** Data for the task **

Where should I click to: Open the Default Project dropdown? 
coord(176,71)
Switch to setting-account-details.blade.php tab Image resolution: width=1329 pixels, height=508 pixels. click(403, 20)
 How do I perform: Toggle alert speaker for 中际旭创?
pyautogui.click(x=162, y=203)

--

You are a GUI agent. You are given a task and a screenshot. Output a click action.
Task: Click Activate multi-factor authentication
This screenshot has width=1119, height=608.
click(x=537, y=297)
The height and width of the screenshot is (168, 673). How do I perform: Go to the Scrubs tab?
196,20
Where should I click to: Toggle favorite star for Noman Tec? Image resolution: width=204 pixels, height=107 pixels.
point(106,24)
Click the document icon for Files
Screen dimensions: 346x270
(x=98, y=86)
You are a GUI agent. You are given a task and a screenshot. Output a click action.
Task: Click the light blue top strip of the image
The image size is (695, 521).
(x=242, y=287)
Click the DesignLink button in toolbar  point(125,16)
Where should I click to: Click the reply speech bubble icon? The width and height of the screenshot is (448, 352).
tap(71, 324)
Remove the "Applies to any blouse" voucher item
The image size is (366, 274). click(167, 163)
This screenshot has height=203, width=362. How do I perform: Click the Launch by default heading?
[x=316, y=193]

** Goal of the exercise **
Please report every line in the rows above that contains the word "screenshot".

** Finished task **
You are a GUI agent. You are given a task and a screenshot. Output a click action.
This screenshot has width=1119, height=608.
The height and width of the screenshot is (168, 673). How do I perform: Go to the Scrubs tab?
You are a GUI agent. You are given a task and a screenshot. Output a click action.
Where should I click to: Click the reply speech bubble icon? The width and height of the screenshot is (448, 352).
This screenshot has height=203, width=362. How do I perform: Click the Launch by default heading?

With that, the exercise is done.